**** Dataset

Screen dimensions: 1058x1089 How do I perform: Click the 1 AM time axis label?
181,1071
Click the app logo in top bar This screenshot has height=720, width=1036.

********
**** Dataset

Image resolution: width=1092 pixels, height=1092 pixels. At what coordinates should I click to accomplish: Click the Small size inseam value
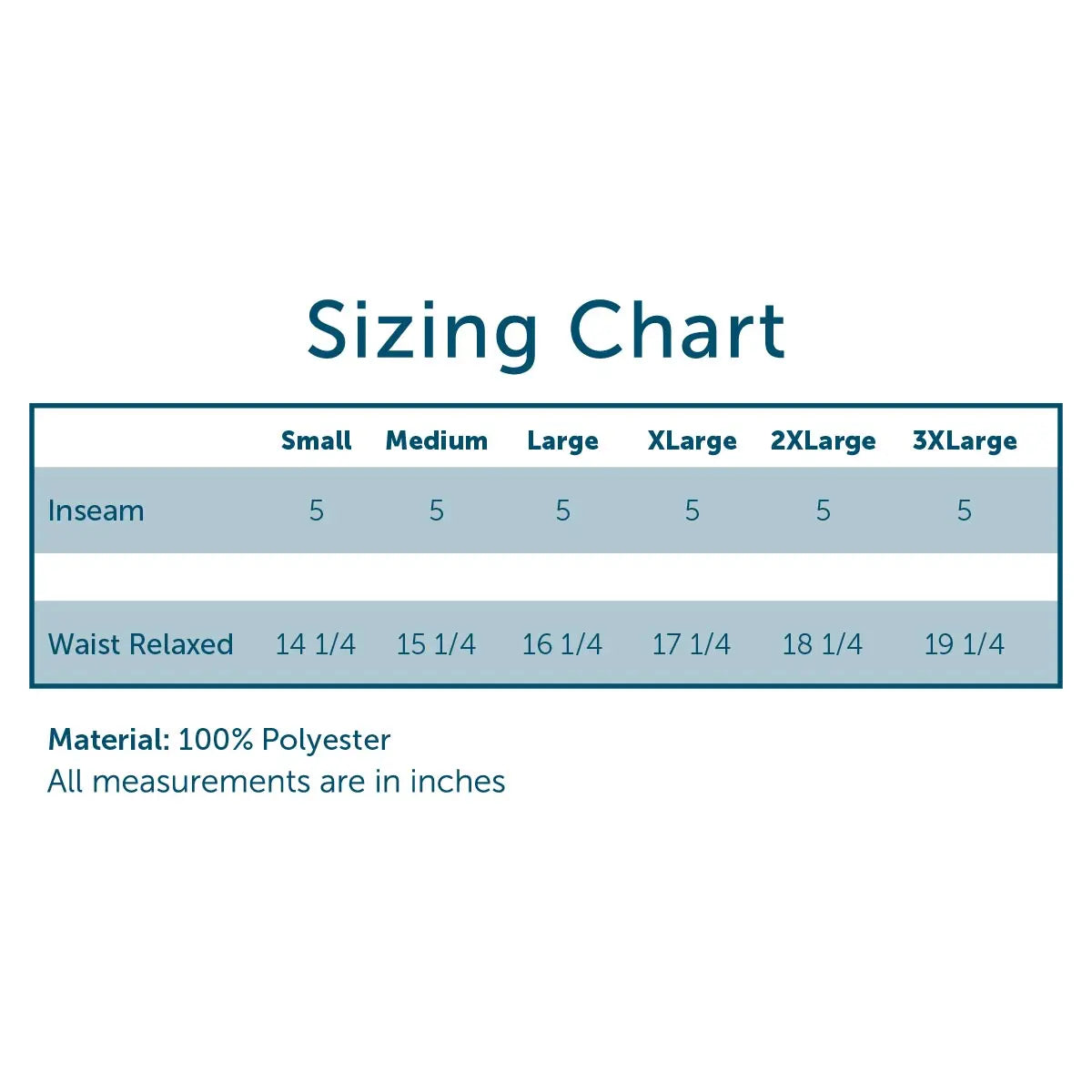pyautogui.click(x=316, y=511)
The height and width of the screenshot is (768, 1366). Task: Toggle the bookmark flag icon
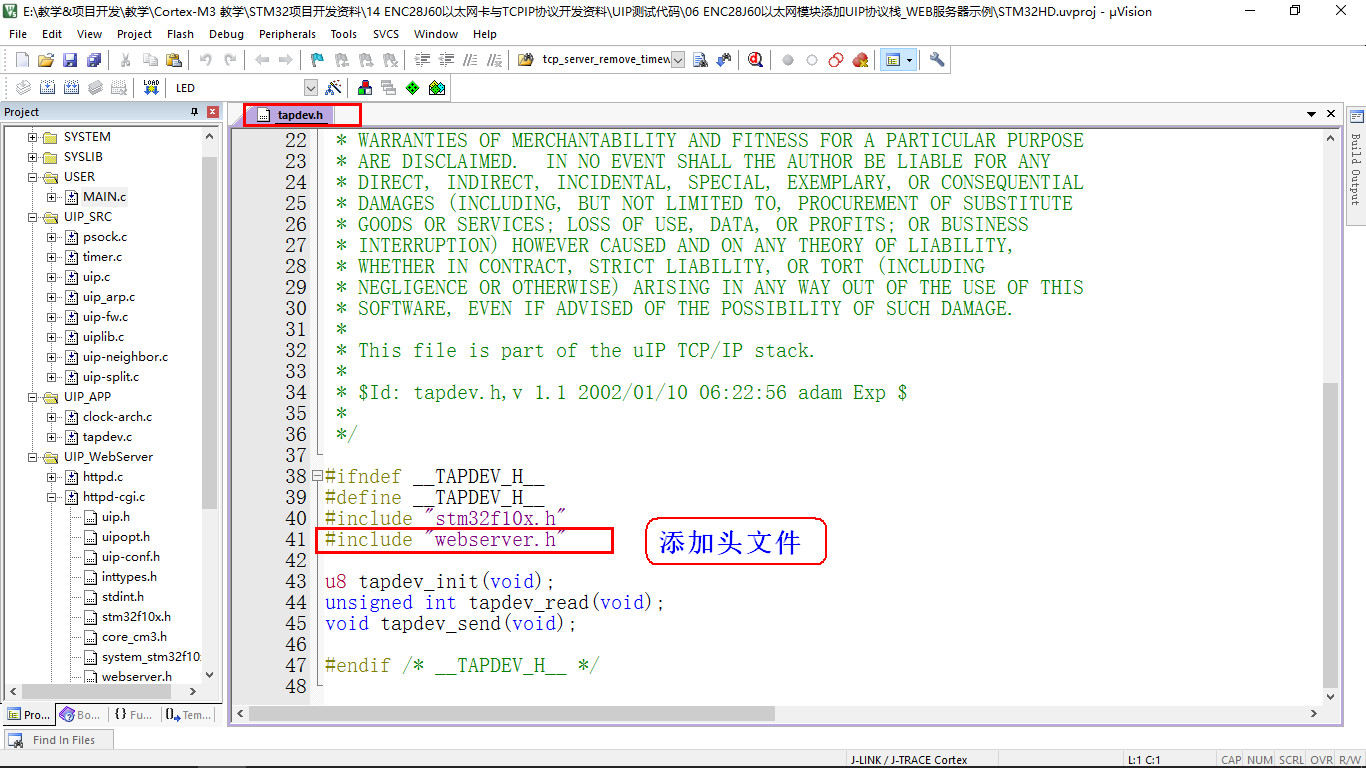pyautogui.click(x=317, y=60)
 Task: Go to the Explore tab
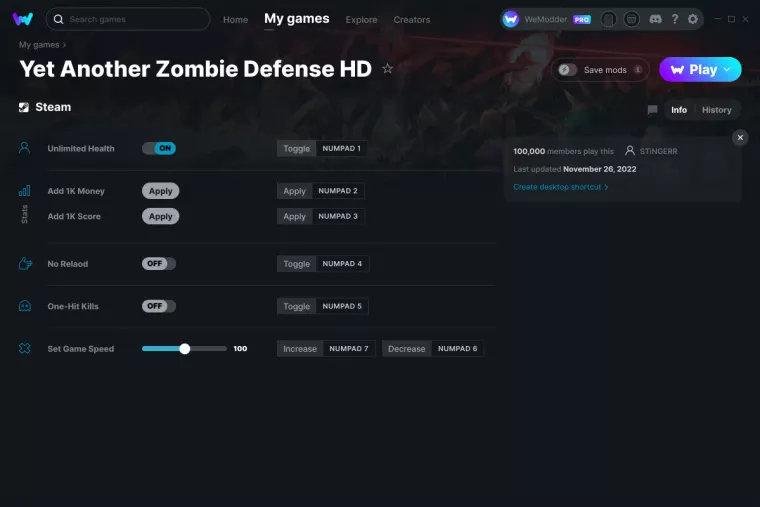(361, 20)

********

◆ **The problem**:
Could you write out everything from the line containing "Screen dimensions: 1058x1089" down to the line containing "Click the app", shifting every coordinate in the answers up by 100 and keeping the requests unchanged?

◆ **Exercise solution**:
Screen dimensions: 1058x1089 How do I perform: Click the 1 AM time axis label?
281,1171
Click the app logo in top bar This screenshot has height=720, width=1036.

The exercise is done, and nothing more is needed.